Une journée ordinaire en classe

Sous le silence apparent des élèves penchés consciencieusement sur leurs cahiers gronde une révolte. Un brouhaha, à peine audible au début, enfle peu à peu, interrompu de temps à autre par le « moussié », ou la « maîtresse », et finit par emplir l’espace jusqu’à ce que certains se permettent de se héler d’une table à une autre. Il est temps d’y mettre un terme.

Le « moussié » ou la « maîtresse » relève la tête, sourcils froncés et lèvres pincées, l’air courroucé. Les plus sérieux, généralement plus sensibles aux changements d’attitude de l’enseignant, se tiennent coi. Le suspense est à son comble : va-t-on punir quelques uns en exemple ? Ils sont suspendus à ses lèvres.

Contre toute attente, une question fuse, résonnant comme une provocation irrésistible : « Tout le monde a fini ? » Adressée à la cantonade, la classe s’écroule sous les hurlements. « Oui !!! » « Noooon!!!» Chacun parle pour lui et pour tout le monde à la fois. Le “maître” des lieux lève la main et un silence s’installe, moins respectueux que curieux de la suite des évènements. Quelques distraits sont rappelés à l’ordre brutalement : « Farah, tais-toi ! »

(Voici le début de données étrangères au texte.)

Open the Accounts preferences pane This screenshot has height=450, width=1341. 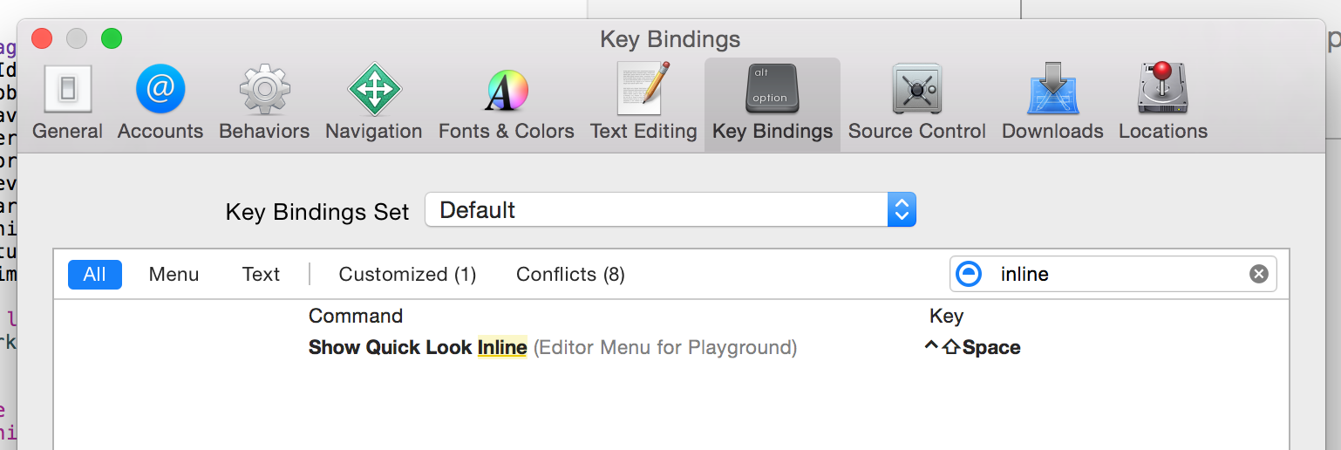[x=160, y=103]
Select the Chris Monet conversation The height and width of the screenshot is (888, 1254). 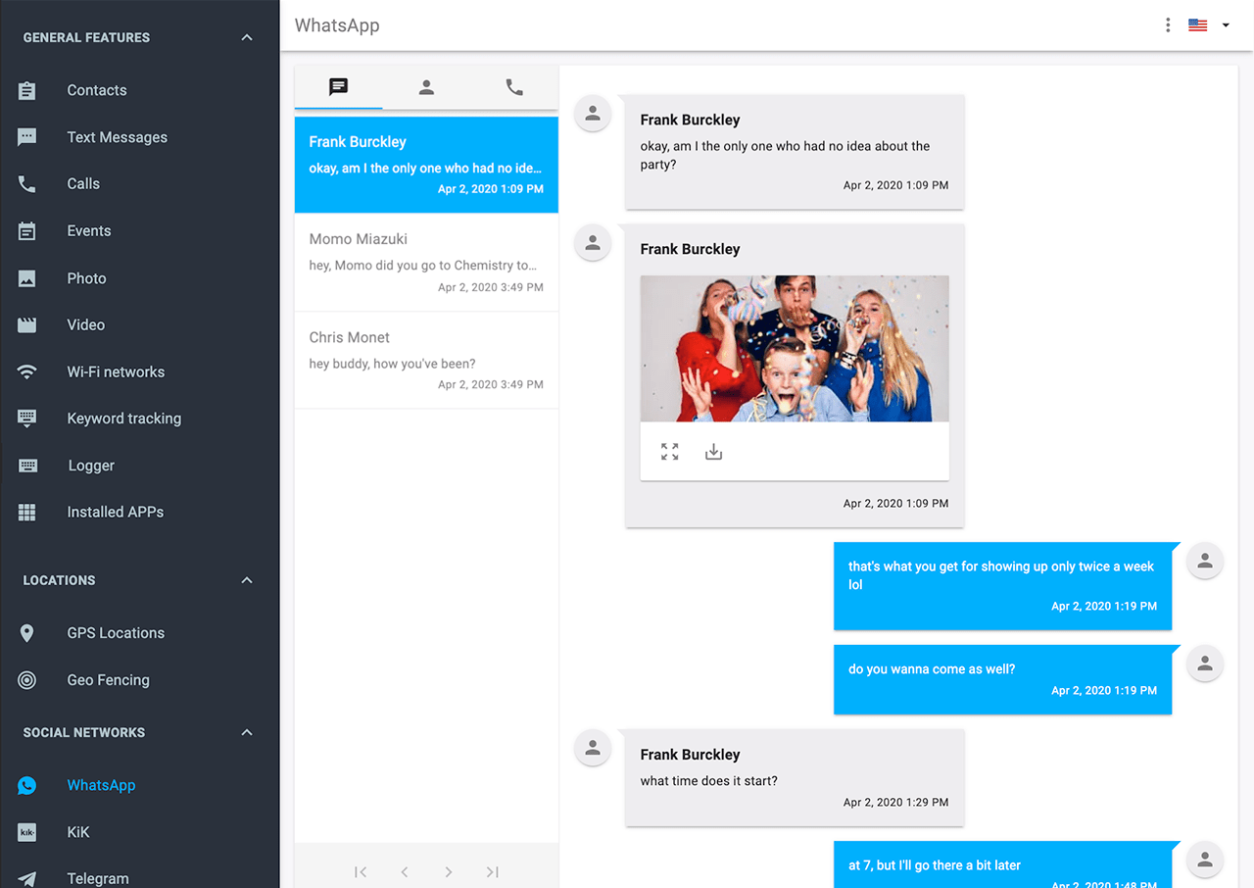point(426,359)
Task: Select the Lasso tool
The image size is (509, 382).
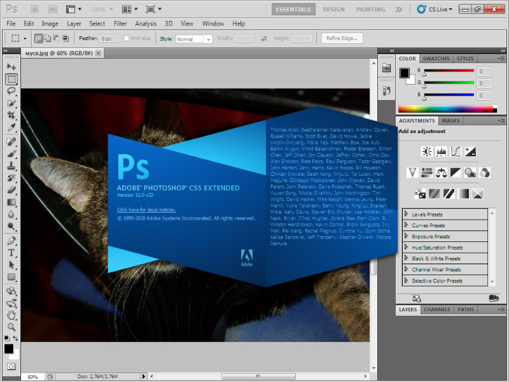Action: click(11, 92)
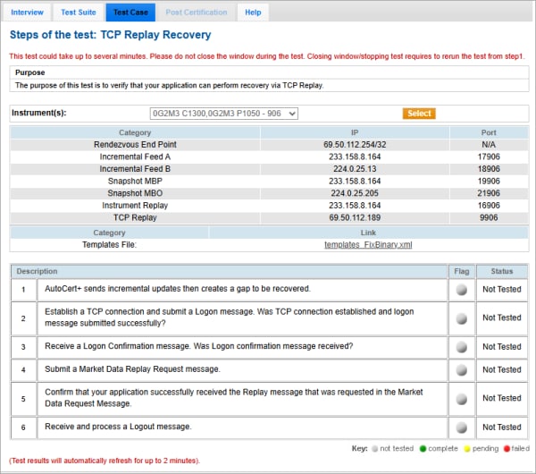Click the Not Tested status of step 2
This screenshot has width=536, height=474.
501,318
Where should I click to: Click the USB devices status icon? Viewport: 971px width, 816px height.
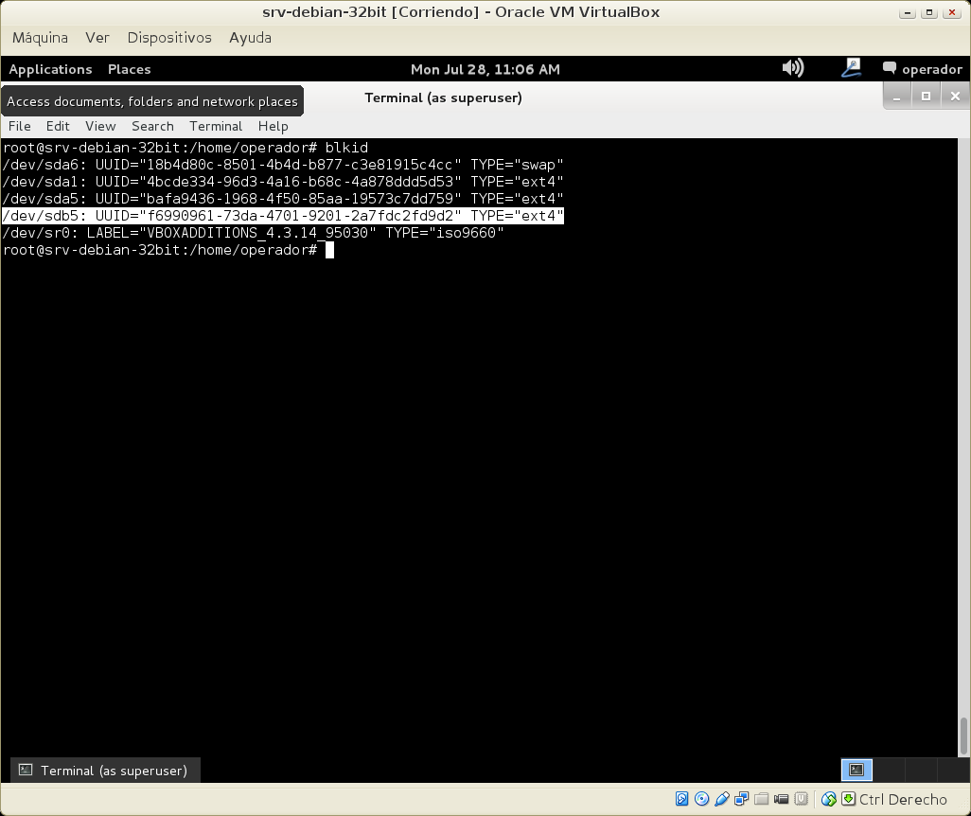point(722,799)
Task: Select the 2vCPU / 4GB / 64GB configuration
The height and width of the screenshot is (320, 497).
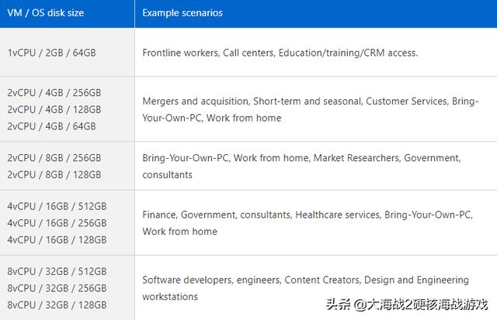Action: click(x=52, y=126)
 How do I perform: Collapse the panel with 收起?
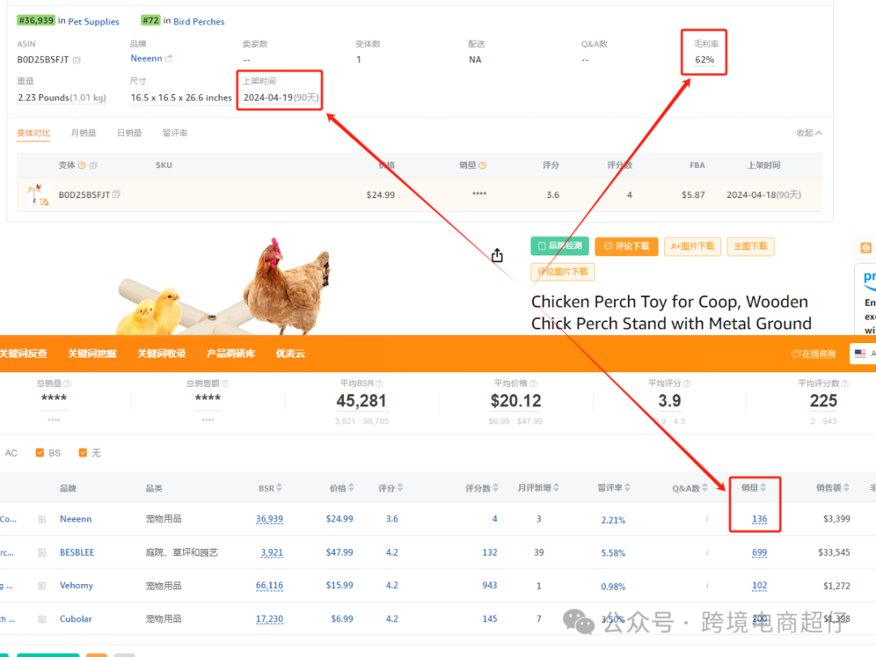809,133
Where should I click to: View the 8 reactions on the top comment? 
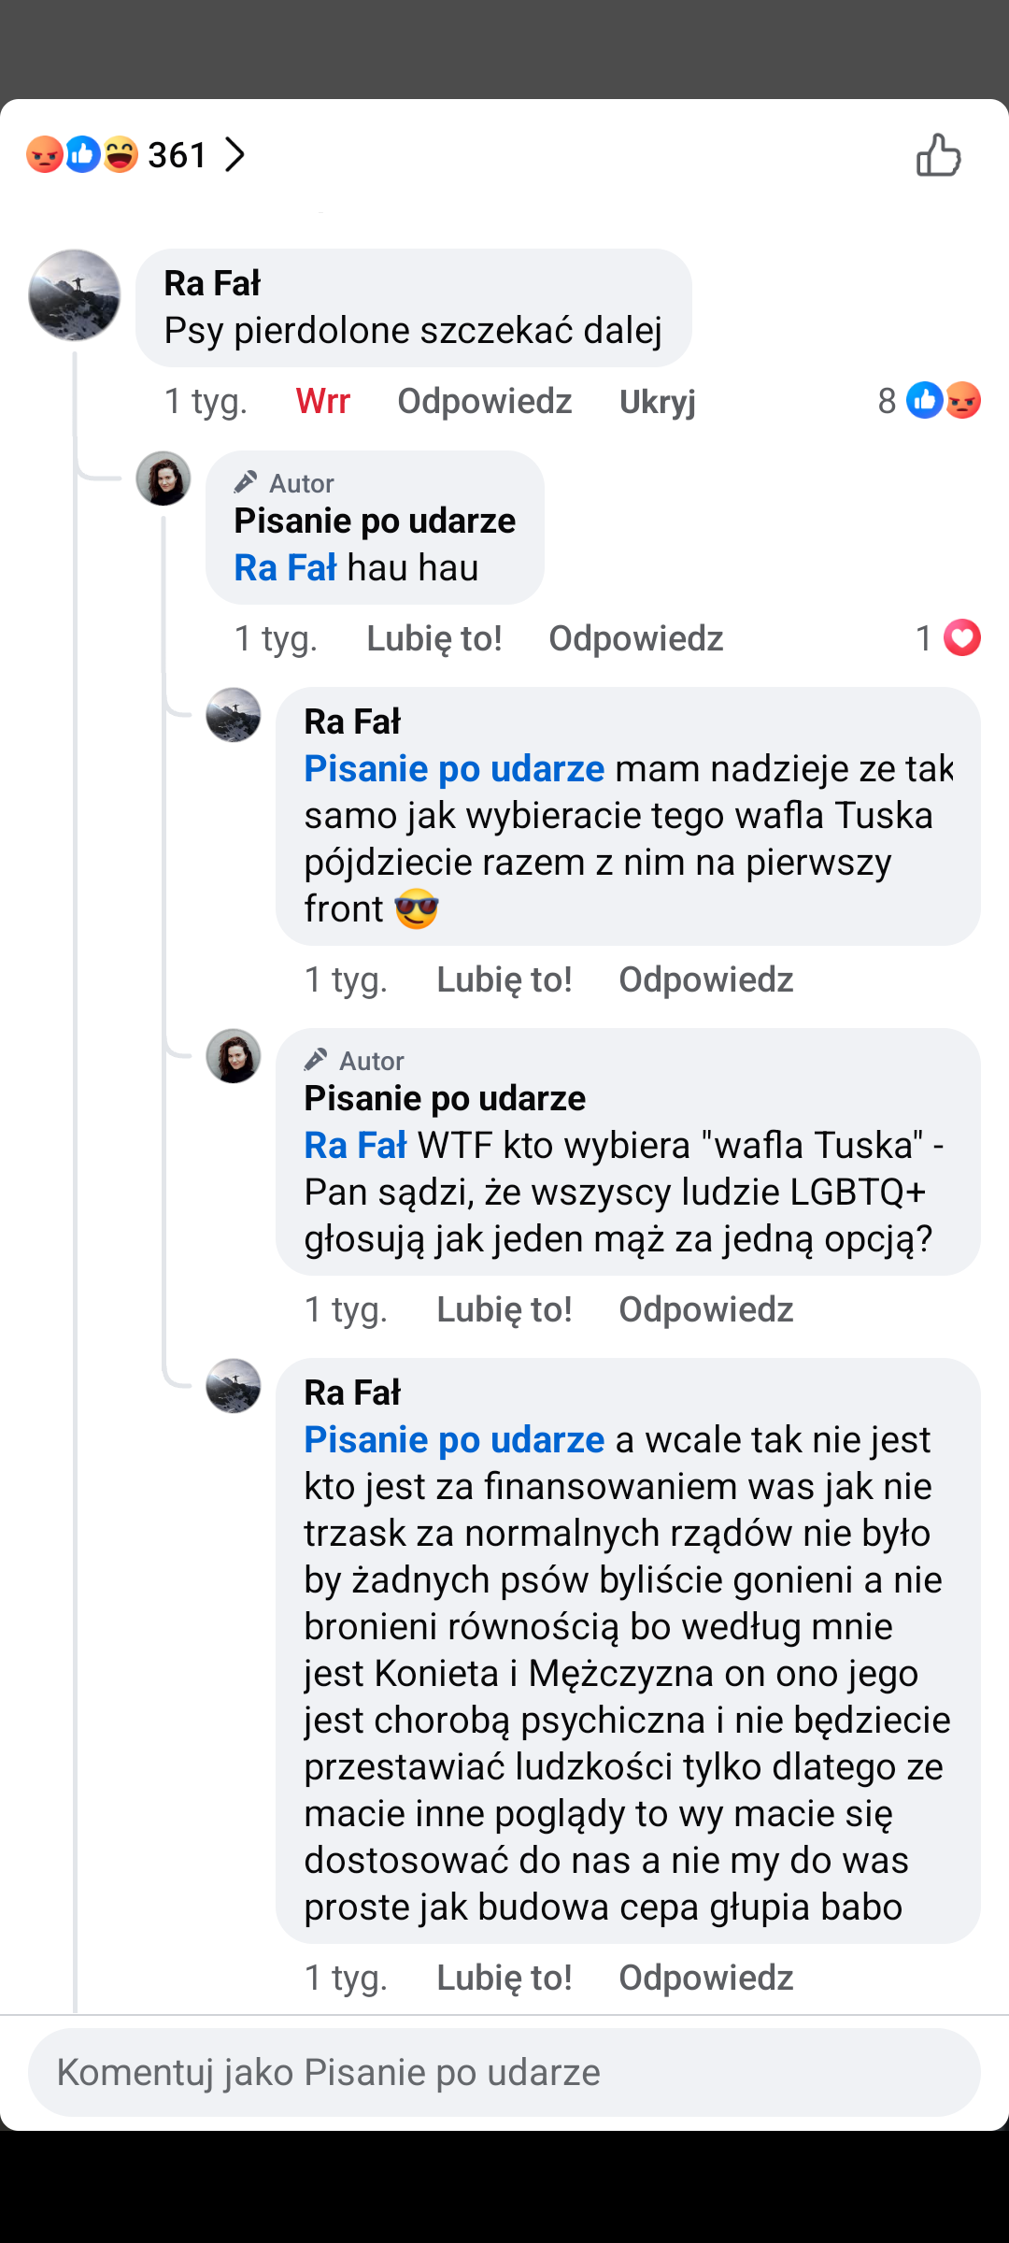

La journée continue, les leçons s’enchaînent, ponctuées par la récréation, ce grand moment de détente que certains passent à gambader et à courir dans tous les sens, dépensant une énergie incroyable. Au retour en classe, on se souvient que l’on devait aller aux toilettes, ou boire de l’eau, ou acheter une glace, ou finir son biscuit, ou…

Rien n’y fait : les leçons n’attendent pas, et encore moins le « moussié » ou la « maîtresse », debout sur le pas de la porte, les mains sur les hanches, soufflant et grondant tel un dragon terrifiant, à l’affût du moindre retardataire.

Tout le monde retrouve sa place, ses cahiers, ses habitudes d’élève contractées au cours d’une longue « carrière » dans les salles de classe. L’école, cet endroit devenu si familier maintenant, avait été si terrifiant pour certains, apeurés à l’idée de quitter ses parents, tandis qu’il en fascinait d’autres.

La fin de la journée approche, l’enseignant regarde sa montre et presse les plus lents au travail. Chronométrés, les leçons doivent être faites, envers et contre tout, dans les temps. Les enfants, loin de montrer des signes de fatigue, sont excitées à la perspective du retour à la maison, ou bien se montrent désolés que l’heure de partir soit si proche.

Cependant, à la sonnerie, tout le monde range précipitamment ses affaires, réclame un stylo ou une règle prêtés, parle et s’agite dans tous les sens. Le « moussié » ou la « maîtresse » tente tant bien que mal d’effectuer une sortie dans les règles, mais certains jours, cette tâche s’avère ardue. On se hèle joyeusement, on se chamaille, on bataille pour être en tête du peloton, jouant des coudes et des pieds. Devant le portail, certains se souviennent de cet adulte qui a passé la journée enfermé avec eux et à leur crier dessus en français, et lui lancent : « Au revoir Moussié ! Au revoir Maîtresse ! »

« A demain, les enfants. » Lessivé après une journée passée avec ces petits monstres dotés d’une énergie inépuisable, l’enseignant salue « ses » enfants d’une main distraite et lasse. Quant à eux, ils racontent leur journée aux parents, sur le chemin du retour, la tête bourdonnante de toutes ces choses nouvelles apprises à l’école aujourd’hui, et pressés d’être déjà à demain.

Un commentaire

  1. Une journée à l’école est une découverte pour les enfants comme pour l’enseignant.Après avoir lu,j’ai eu comme impression que tu racontais presque mon quotidien à l’école,dans ma classe.